Uzay denildiğinde insanların aklına erişilmez çok uzak bir yer geliyor. Ama aslında uzay ve uzay teknolojileri günlük hayatımızın bir parçası. Doğrudan doğruya uzaydan temin ettiğimiz olanakların yanı sıra dijital fotoğraftan, teflona kadar aslen uzay araştırmaları sırasında geliştirilmiş ve sonradan günlük hayatımıza girmiş olan pek çok teknoloji ürünü de var.   Dolayısıyla uzay çalışmaları ve neticesinde geliştirilen teknolojik ürünler de toplumun yaşam biçimine, düşünce yapısına ve kültürüne er ya da geç tesir ediyor. Ulu Önder Atatürk daha henüz Sputnik 1’in fırlatımına yıllar varken 1930’larda insanoğlunun bir gün uzaya erişeceğini ve bizlerin de bu çalışmalarda yer almamız gerektiğini işaret etmiştir. Dolayısıyla bizim de sadece kullanıcı olarak değil doğrudan doğruya teknolojiyi geliştiren ülke olarak söz sahibi olmamız gerekir. Örneğin bugün hepimizin cep telefonu var. Her an her dakika GPS’e  bağlıyız ve her şeyimiz her dakika kaydediliyor. Dolayısıyla çok kritik önemi haiz hassas bilgileri biz sürekli paylaşıyoruz. Bu nedenle ben uzun yıllardır tıpkı Rusya ya da Çin ya da diğer bazı başka ülkeler gibi kendi konum belirleme uydu sistemimizi kurmayı ve bu teknolojide dışa bağımlı olmamayı savunuyorum. Uzay hukuku bunun neresinde derseniz işte bütün bu teknolojilerin hukuki alt yapısı da teknolojinin kullanım kurallarını belirlediği için önemli. Bugün uzay hukuku ile ilgili pek çok antlaşma ve ilkenin oluşturulma sürecine bakarsanız bunu görürsünüz. Teknolojiye sahip olan ülkeler ile teknolojiye sahip olmadığı için bir anlamda dezavantajlı olan ancak bu teknolojiye bağımlı olan ülkelerin farklı menfaatleri ve doğal olarak da hukuki altyapının oluşturulması esnasında farklı görüşleri var. Bizim de bu nedenle uzayla ilgili hem teknolojik, hem de hukuki altyapı çalışmalarına gereken önemi vermemiz gerektiği kanaatindeyim. Ben de bu doğrultuda çalışmayı tercih ettim ve konunun hem teknik hem hukuki boyutunu beraber ele aldım.  

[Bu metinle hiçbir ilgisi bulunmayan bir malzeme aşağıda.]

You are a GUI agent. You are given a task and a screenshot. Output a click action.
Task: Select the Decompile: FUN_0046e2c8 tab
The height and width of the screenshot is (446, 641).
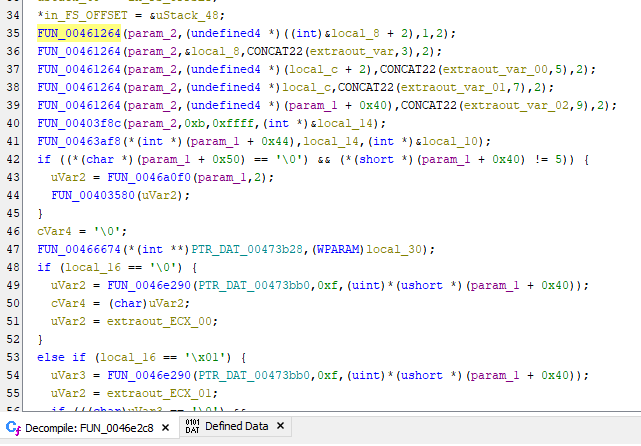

Sokaktaki bir adam ne noktada uzay hukukuyla karşılaşacak?

Az önce ifade ettiğim gibi bugün hayatımızın olağan parçası olmuş pek çok teknoloji aslında uzay teknolojisi. Sokaktaki adam da dolayısıyla aslında her gün bunu deneyimliyor. Ancak bunun bir düzenlemeye tabi olduğunu ve bu düzenlemeleri ele alan “uzay hukuku” diye bir alanının olduğunu pek çok insan muhtemelen hiçbir zaman bilmeyecek.

Türkiye devlet olarak bu hukuk dalıyla nasıl bir ilişki içerisinde? Farkında mı?

Röportajımızın başında ifade ettiğim gibi biz Birlemiş Milletler Antlaşmaları’nın tamamını kabul ettik. Bunun dışında da pek çok uzayla ilgili anlaşmanın tarafı ve konferansın da üyesiyiz. Hatta Eylül ayında da İstanbul Teknik Üniversitesi’nin Ayazağa Kampüsü’nde Türkiye Cumhuriyeti’nin ev sahipliğinde TÜBİTAK, Türkiye Uzay Ajansı ve Asya Pasifik Uzay İşbirliği Örgütü (APSCO) organizasyonuyla Birleşmiş Milletler Uzay Hukuku ve Politikası Konferansı gerçekleştirildi. Türkiye Uzay Ajansı’nın da kurulmuş olmasıyla beraber uzay alanında daha da faal olacağımızı temenni ediyorum.

Bu alana nasıl yöneldiniz? Akademik olarak nasıl bir gelişiminiz oldu?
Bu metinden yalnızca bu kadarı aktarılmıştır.